An example of another businesses that has created a similar ecosystem is Sony PlayStation, as games won’t work on competing consoles, forcing you to remain in the PlayStation universe. Similar to Nespresso the PlayStation console is relatively expensive starting at EUR299, enforcing high switching costs.

Branding

Another vital reason for Nespresso’s success has been investing in Marketing and in establishing brand awareness. George Clooney has been the brand ambassador of Nespresso since 2006 and has played a significant role in forming the brand values associated with Nespresso. Nespresso has also embraced Social Media and has shown excellent commitment to engage with its follow-base. If you study Nespresso’s Facebook page you will find that Nespresso is actively responding to both positive and negative comments made by customers.

What should be recognised is how consistent and aligned Nespresso’s communication is from its brand stores, its TV commercials, its social media activity, not to mention its e-commerce platform. No matter which channel you choose to communicate with Nespresso it will be consistent.

Creating a community

When you buy a Nespresso Coffee Machine you also buy the Nespresso Club Membership. The Club Membership gives you a range of benefits like: automatic order online, free delivery, special promotions, 24-hour coffee expert hotline and exclusive brand events in your local Nespresso store. Every activity is designed to create and maintain loyal customers, and furthermore, increases the switching cost.

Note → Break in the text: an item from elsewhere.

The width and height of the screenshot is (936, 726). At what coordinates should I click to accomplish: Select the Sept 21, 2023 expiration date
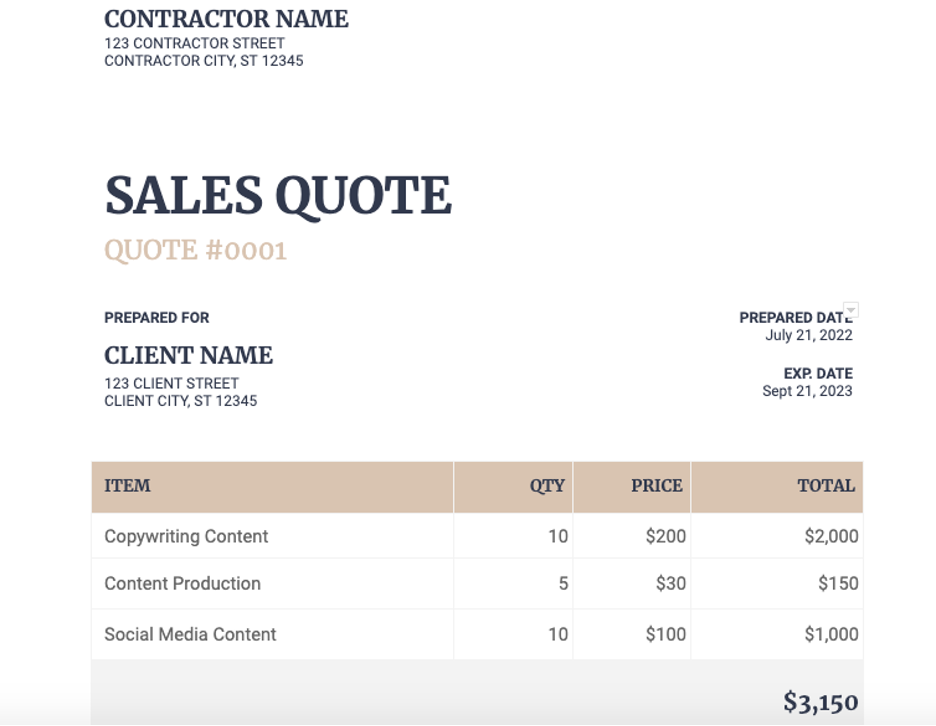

Another industry that is very successful with loyalty programs are the Airline industry. Frequent fliers will confirm that the benefits related to their loyalty membership influences their choice of flight.

What can we learn from Nespresso?

What should be noticed is that Nespresso is selling coffee, which is a global commodity traded by the kilo. However, Nespresso is still charging about 3 times that of a regular cup of premium coffee, which means it is not competing on product, but rather on an experience. The Nespresso experience is the way it is served and the image it creates in the mind of the consumer.

Nespresso is a great case study for other companies. Creating an ecosystem around your product offerings can be a tremendous opportunity. However, an ecosystem must be guarded and requires extensive nurturing to flourish. Establishing brand loyalty is no easy job. However, by ensuring high switching costs you make it easier for your customer to remain loyal.